布の蓋を取り外すと、その中には白と黒の混ざった粉末が入っていた。
「これは……! 胡椒じゃないですか!?」
ドロシーは驚いて声をあげる。
それを嬉しそうに聞きながら、おっちゃんは小瓶に手を入れる。
そして胡椒を摘まんで、ルーキの持っていた肉へとサッと振りかける。
「さあ食べろ、スライムの引き締めた肉に、うち秘蔵の胡椒だ。

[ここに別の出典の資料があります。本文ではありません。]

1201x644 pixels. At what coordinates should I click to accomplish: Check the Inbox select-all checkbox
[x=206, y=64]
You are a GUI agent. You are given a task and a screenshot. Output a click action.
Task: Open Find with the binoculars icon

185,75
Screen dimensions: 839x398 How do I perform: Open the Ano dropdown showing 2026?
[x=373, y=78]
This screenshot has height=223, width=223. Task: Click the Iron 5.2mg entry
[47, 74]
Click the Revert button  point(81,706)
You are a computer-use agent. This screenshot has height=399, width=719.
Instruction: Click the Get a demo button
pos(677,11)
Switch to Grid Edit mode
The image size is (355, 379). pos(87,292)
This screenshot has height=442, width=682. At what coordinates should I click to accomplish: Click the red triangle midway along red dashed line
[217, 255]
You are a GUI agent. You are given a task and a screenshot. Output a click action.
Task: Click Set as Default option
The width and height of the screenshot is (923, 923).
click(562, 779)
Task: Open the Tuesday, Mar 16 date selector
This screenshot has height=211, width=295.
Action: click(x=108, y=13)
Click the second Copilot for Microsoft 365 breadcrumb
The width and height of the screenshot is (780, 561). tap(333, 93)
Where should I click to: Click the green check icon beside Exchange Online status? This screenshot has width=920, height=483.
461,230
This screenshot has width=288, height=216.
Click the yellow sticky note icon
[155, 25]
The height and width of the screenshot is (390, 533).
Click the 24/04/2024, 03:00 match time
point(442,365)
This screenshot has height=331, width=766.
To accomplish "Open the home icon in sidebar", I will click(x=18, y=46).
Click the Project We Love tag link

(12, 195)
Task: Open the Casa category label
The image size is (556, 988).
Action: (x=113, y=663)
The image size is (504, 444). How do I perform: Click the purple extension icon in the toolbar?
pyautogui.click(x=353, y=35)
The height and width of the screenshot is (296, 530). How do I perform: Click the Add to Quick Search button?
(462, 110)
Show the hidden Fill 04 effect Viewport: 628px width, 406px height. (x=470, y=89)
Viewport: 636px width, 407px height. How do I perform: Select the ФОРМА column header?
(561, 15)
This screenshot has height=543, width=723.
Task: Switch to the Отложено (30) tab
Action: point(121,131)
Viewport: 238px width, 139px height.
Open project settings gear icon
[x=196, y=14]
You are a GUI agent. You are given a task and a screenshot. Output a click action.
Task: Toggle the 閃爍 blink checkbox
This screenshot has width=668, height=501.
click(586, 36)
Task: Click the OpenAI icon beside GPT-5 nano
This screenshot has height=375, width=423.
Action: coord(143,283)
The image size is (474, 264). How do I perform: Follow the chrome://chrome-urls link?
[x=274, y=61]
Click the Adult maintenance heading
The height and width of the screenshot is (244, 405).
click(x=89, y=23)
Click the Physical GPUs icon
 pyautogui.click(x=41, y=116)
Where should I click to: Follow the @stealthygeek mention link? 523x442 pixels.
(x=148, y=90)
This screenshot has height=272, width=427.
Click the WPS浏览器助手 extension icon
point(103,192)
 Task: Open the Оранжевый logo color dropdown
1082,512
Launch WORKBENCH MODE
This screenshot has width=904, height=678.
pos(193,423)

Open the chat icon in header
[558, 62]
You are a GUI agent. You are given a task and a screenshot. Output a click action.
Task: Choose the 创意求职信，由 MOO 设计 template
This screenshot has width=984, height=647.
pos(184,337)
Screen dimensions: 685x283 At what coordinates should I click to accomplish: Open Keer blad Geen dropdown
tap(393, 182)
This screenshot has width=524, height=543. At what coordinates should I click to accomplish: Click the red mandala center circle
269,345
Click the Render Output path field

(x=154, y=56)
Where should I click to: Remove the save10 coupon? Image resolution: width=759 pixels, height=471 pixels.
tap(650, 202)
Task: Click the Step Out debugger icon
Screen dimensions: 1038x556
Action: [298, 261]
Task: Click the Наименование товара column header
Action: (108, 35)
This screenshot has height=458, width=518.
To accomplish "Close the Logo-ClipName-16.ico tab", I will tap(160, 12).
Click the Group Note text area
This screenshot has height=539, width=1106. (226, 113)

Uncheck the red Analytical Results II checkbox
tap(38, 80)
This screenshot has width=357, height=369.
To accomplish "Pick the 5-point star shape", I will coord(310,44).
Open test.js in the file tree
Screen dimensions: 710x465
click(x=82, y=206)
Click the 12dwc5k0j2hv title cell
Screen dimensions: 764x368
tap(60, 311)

美味いぞー!」
おっちゃんがそう言うと、ルーキは目を輝かせる。
「今度こそ今度こそ、いっただっきまーすっ!」
ルーキは勢いよく、肉へとかぶりつく。
もちゃもちゃと唇を動かし、ぐっと噛みちぎった。
そして口の中で楽しむように転がすと、ゆっくりと飲み込んだ。
「……予想通りに美味い! こんなものが食べられるとは、幸せだな」
ルーキは心から喜ぶように言って、文字通りに噛み締めていく。
肉汁が弾けて、キラキラと輝く。
「俺の分もくれよっ!」
そう催促すると、ドロシーがくべてあった肉を掴んで、こちらへと差し出してくる。
「はいっ、私の狩った分ですが、どうぞ」
ドロシーに押されるがまま、それを受け取る。
するとドロシーはにっこりと笑って、小瓶へと指を入れる。
そして軽やかに、俺の持つ肉へと振り掛けていく。
「んじゃあ、いただきますっ」
俺はルーキと同じように、豪快に肉へと食らい付く。
瞬間、舌先へと濃厚な肉汁が垂れてくる。
その旨みに蕩けそうになっていると、ツンとした辛さが引き締めてくる。
やはり、肉は変わらず美味い。
それは世界が変わっても、同じ真理のようだ。